Take a Trippy Ride with Son of the White Mare

The story of how Marcell Jankovics’ Son of the White Mare stayed off of U.S. shores for 39 years is almost more interesting than the movie itself, or it would be if any specifics about the “why” behind the delay were readily available. Suffice to say, a recent 4K rehab by distributor and restoration company Arbelos, in partnership with the Hungarian Film Archive, led to a festival run at Fantasia 2019, which subsequently led to a planned March 2020 theatrical run, which was delayed as the confederacy of schmucks in charge decided “America first” meant “first in the world in total COVID-19 cases.”

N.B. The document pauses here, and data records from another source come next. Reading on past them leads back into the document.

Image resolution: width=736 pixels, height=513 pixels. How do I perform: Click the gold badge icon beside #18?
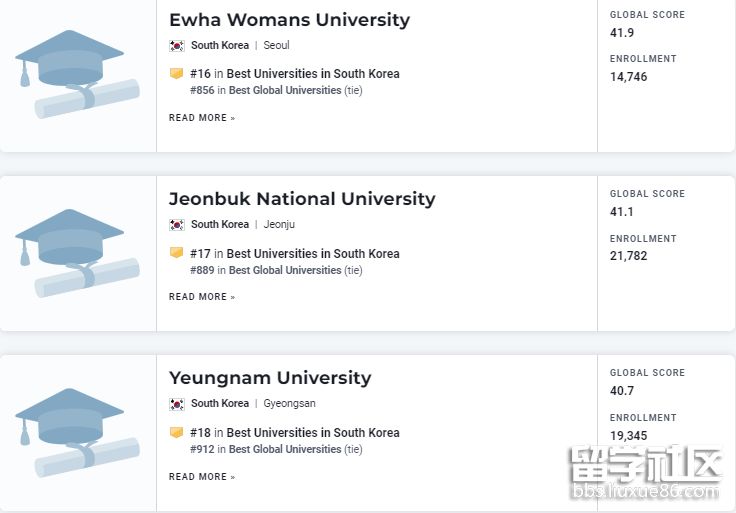tap(177, 432)
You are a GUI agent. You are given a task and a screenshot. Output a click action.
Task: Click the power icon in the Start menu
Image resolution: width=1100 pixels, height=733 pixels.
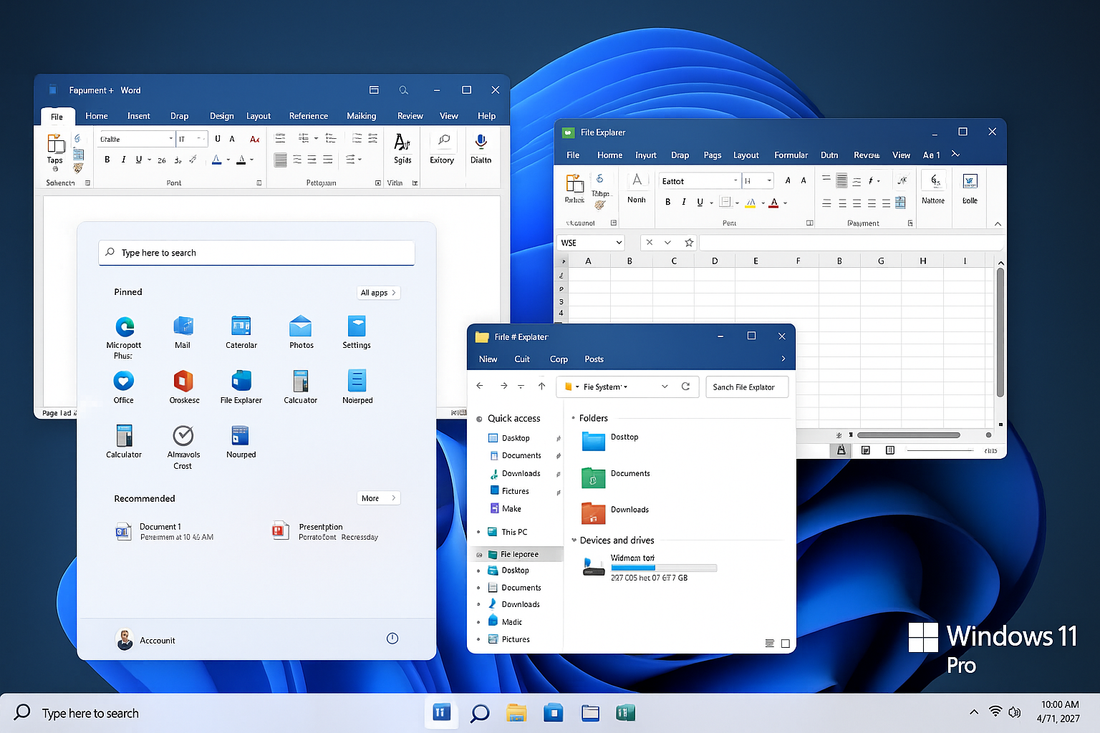pyautogui.click(x=392, y=638)
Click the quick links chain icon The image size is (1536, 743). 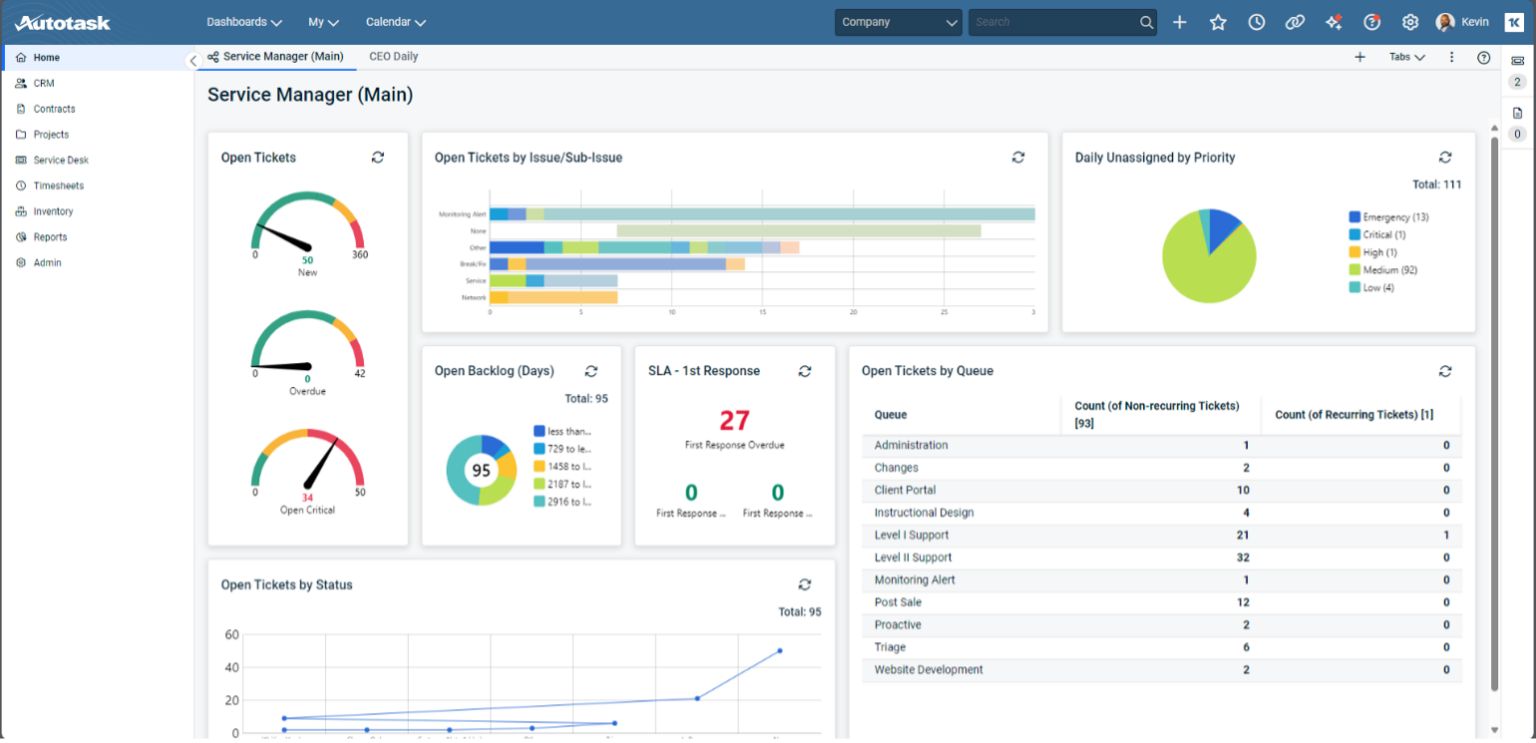click(1295, 21)
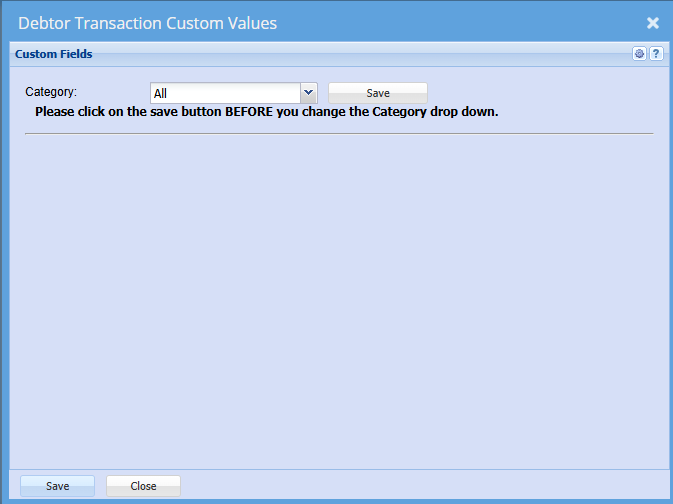Viewport: 673px width, 504px height.
Task: Expand the Category dropdown arrow
Action: (309, 93)

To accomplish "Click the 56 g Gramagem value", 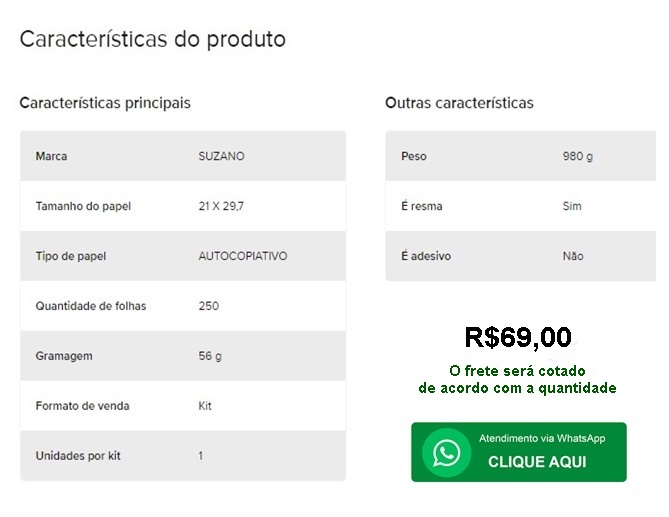I will [x=210, y=356].
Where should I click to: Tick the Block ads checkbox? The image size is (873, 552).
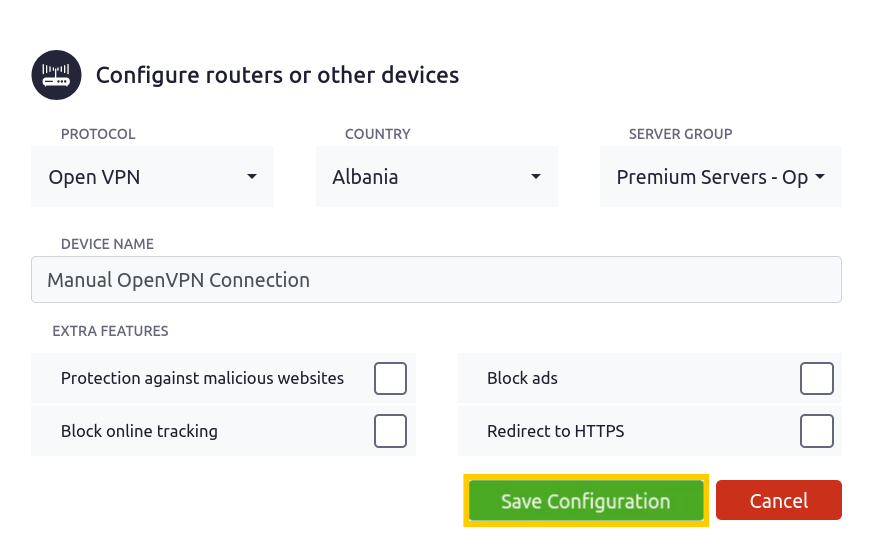817,378

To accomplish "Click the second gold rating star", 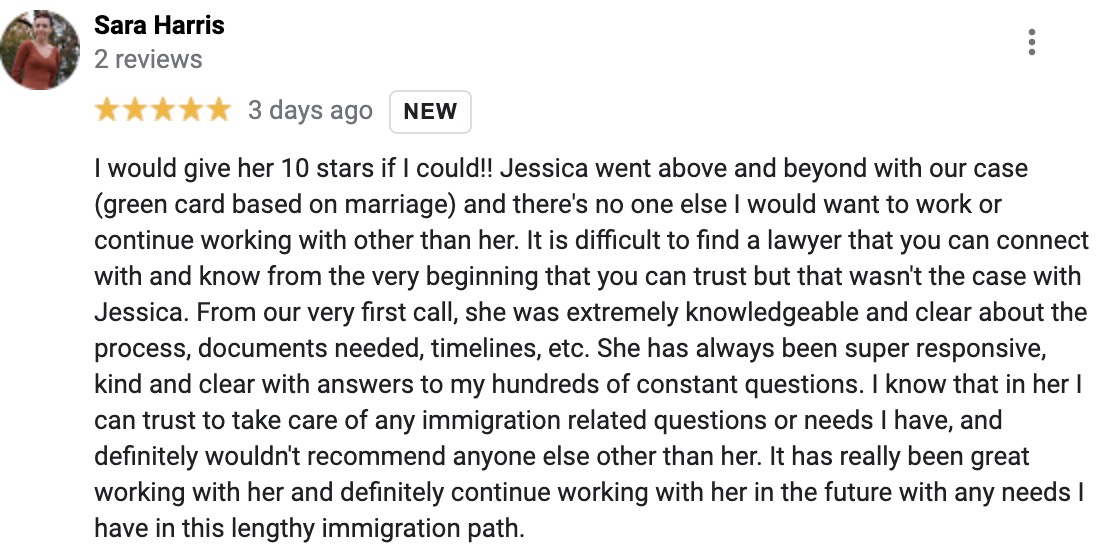I will [x=134, y=110].
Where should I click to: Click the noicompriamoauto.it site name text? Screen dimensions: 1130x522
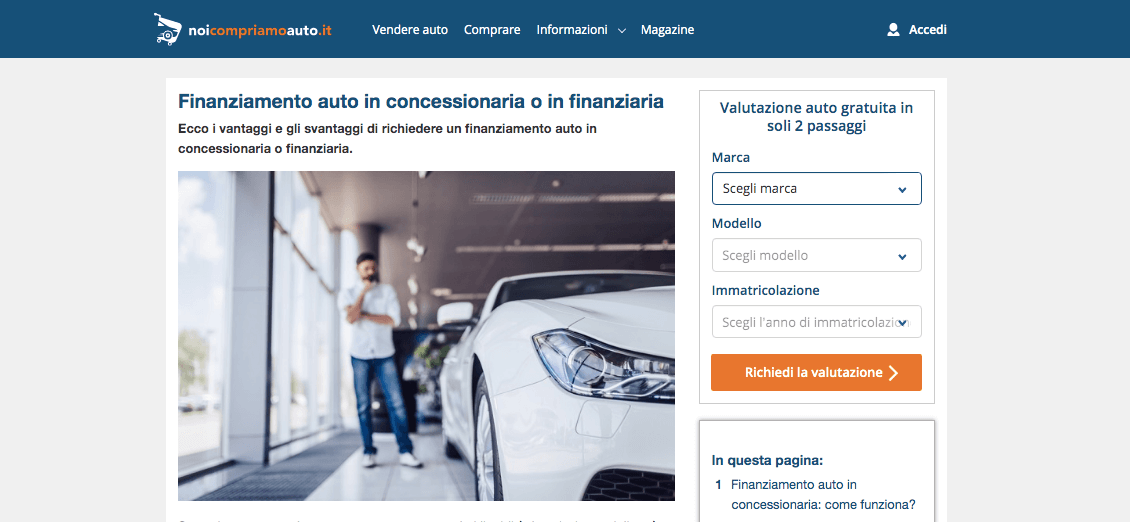pos(260,30)
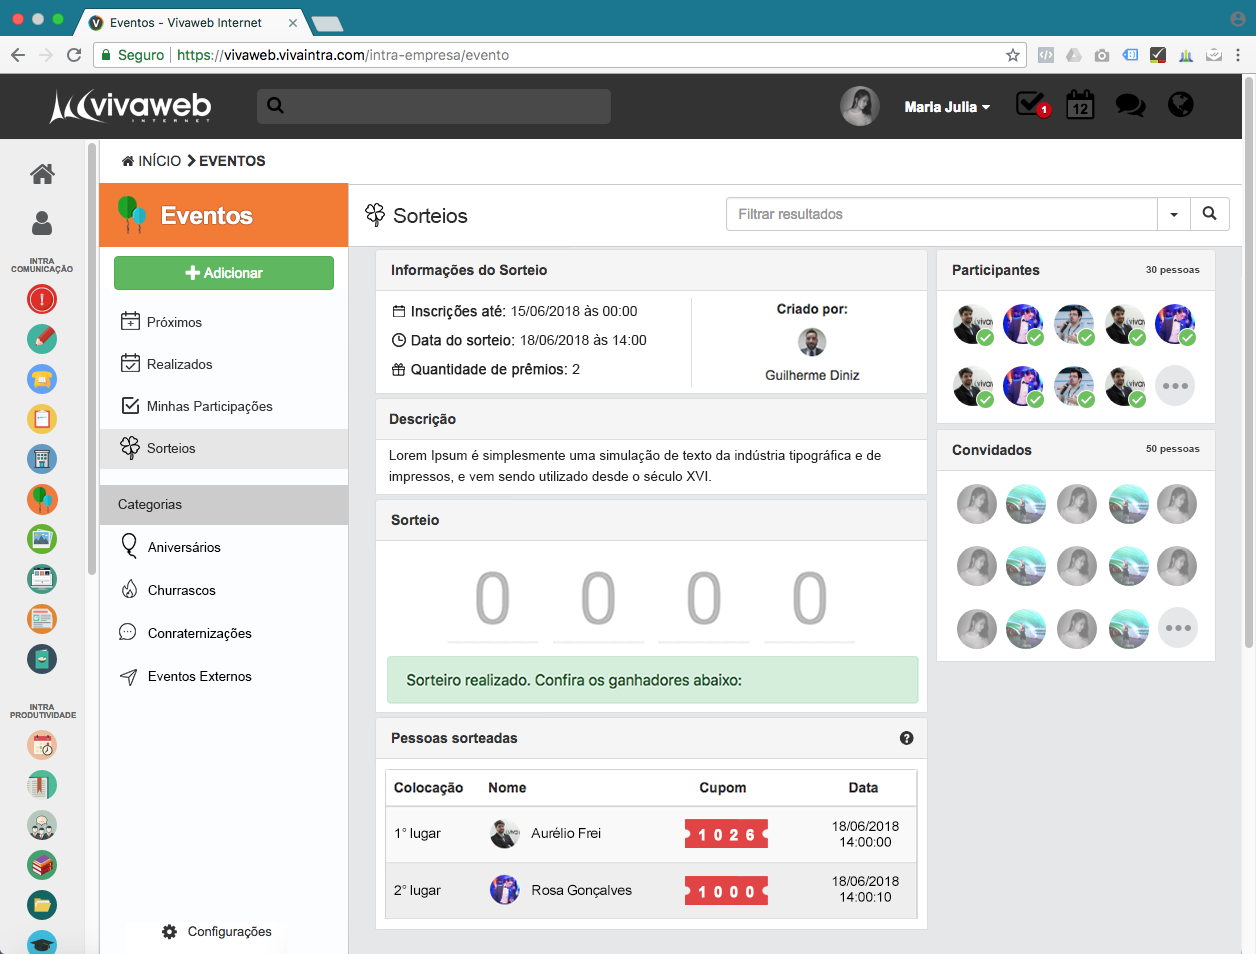Show more participants via ellipsis button
Viewport: 1256px width, 954px height.
click(x=1175, y=386)
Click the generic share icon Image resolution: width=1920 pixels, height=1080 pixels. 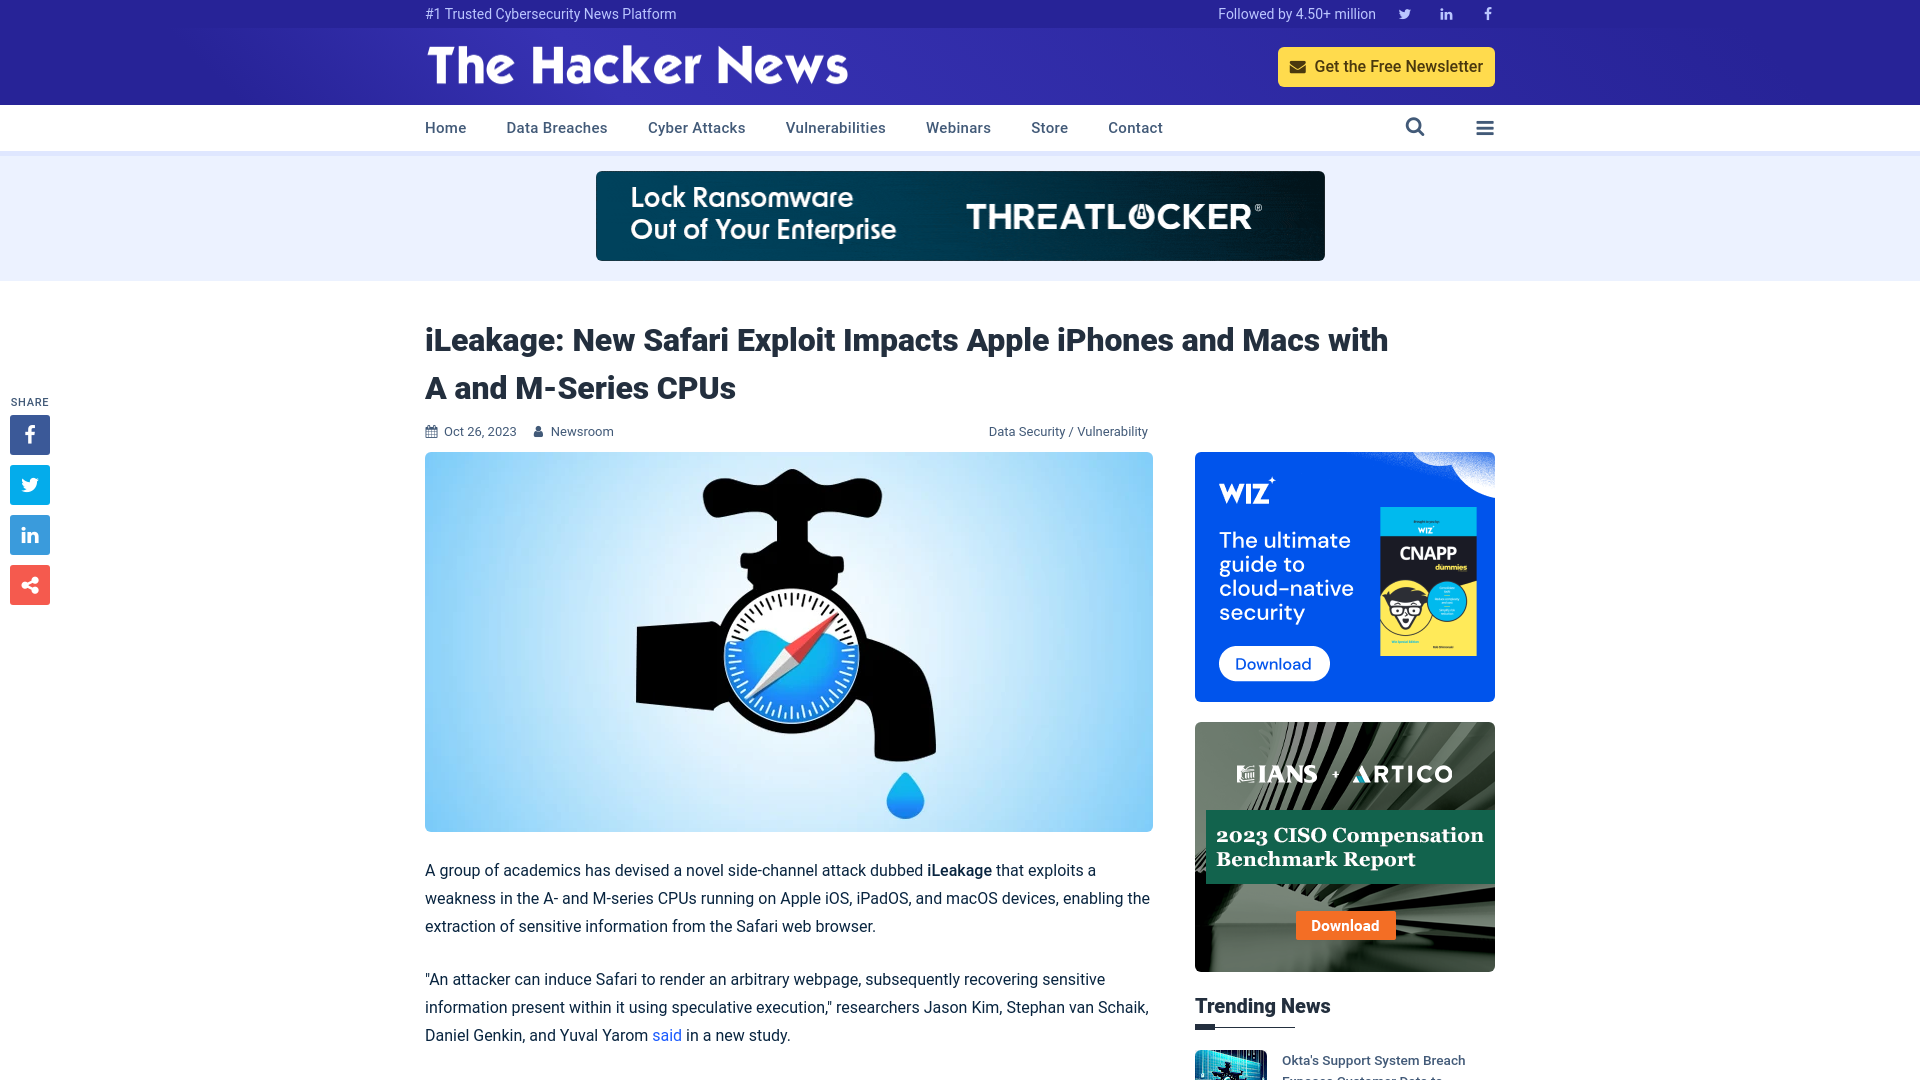click(x=29, y=584)
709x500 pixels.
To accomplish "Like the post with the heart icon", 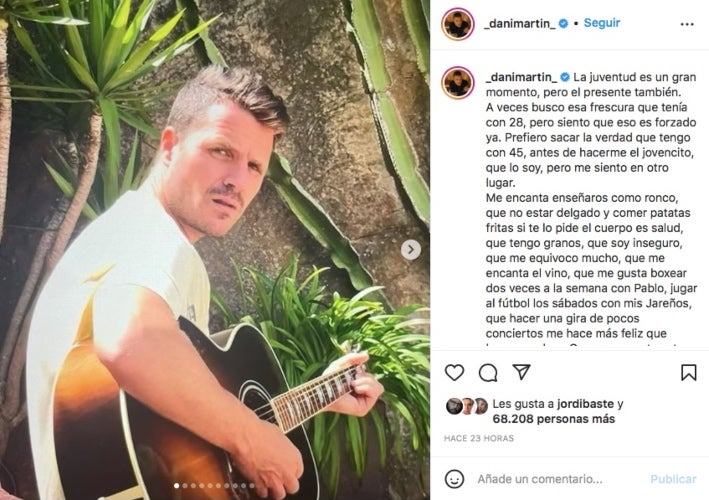I will point(454,373).
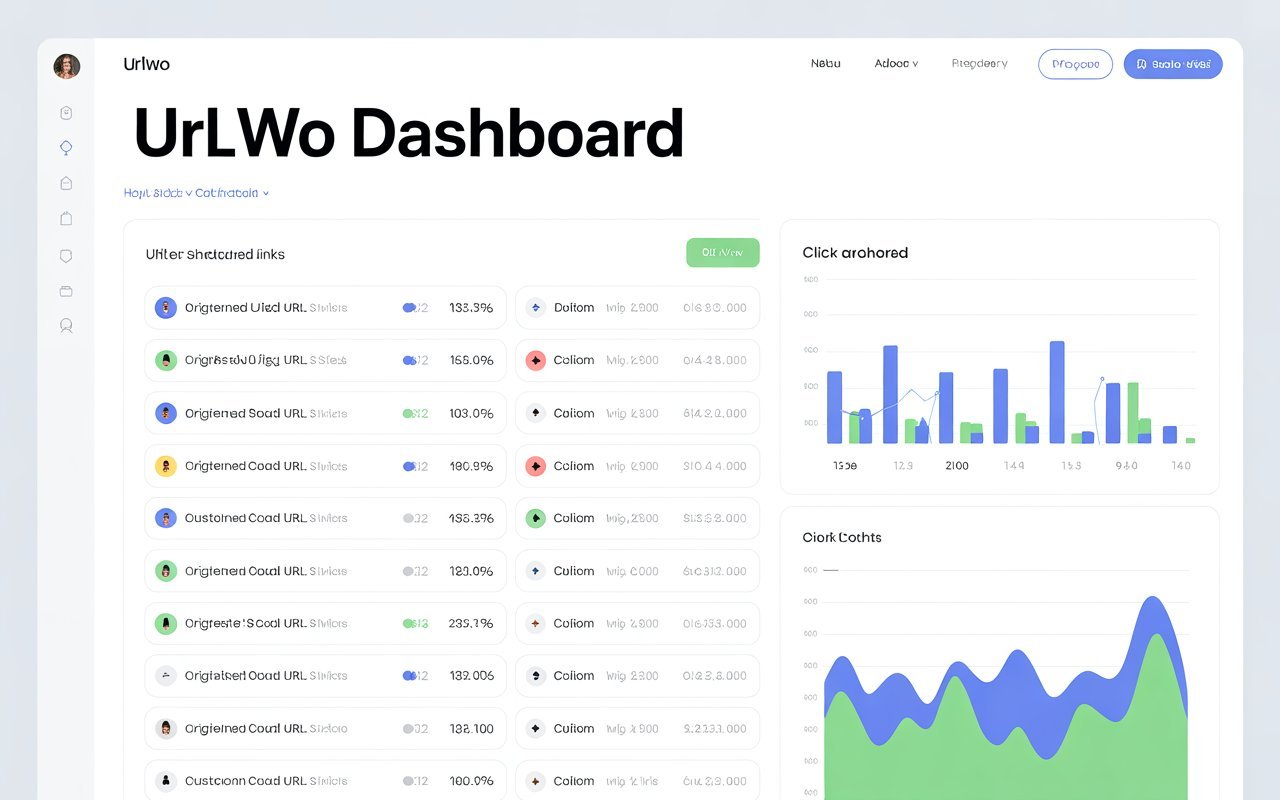The image size is (1280, 800).
Task: Click the tallest blue bar in Click arohored chart
Action: 1056,392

Fortunes have turned thanks to waves of virtual screenings cropping up all over in lieu of physical screenings, so now audiences with a taste for surrealist 1980s animation can watch Son of the White Mare in its ideal setting: on the couch, at home, stoned out of their gourds. Sober minds can, and should, watch and enjoy Son of the White Mare, of course, but drug-addled minds may find an improved viewing experience, either because the film’s quirks and kinks and perplexities suddenly make more sense, or because those minds will be high as a flock of kites and thus the quirks and kinks and perplexities won’t even register.
Whatever condition you’re in when you watch Son of the White Mare, the movie’s a cultural artifact and a piece of movie history: Jankovics based the plot on a collection of his homeland’s folktales, telling the tale of Treeshaker (György Cserhalmi), a man born of a horse, who suckles at his mother’s teet until he turns 14 years old. Once he hits this milestone, his mom dies, and Treeshaker sets out to find the dragons mother-horse told him of as a boy, who ended the rule of the Forefather and have sunk the world into muted chaos. Along the way, he meets his long lost brothers, Stonecrumbler and Irontemperer (also voiced by Cserhalmi), beats both of them in contests of strength, and convinces them to join him on his quest.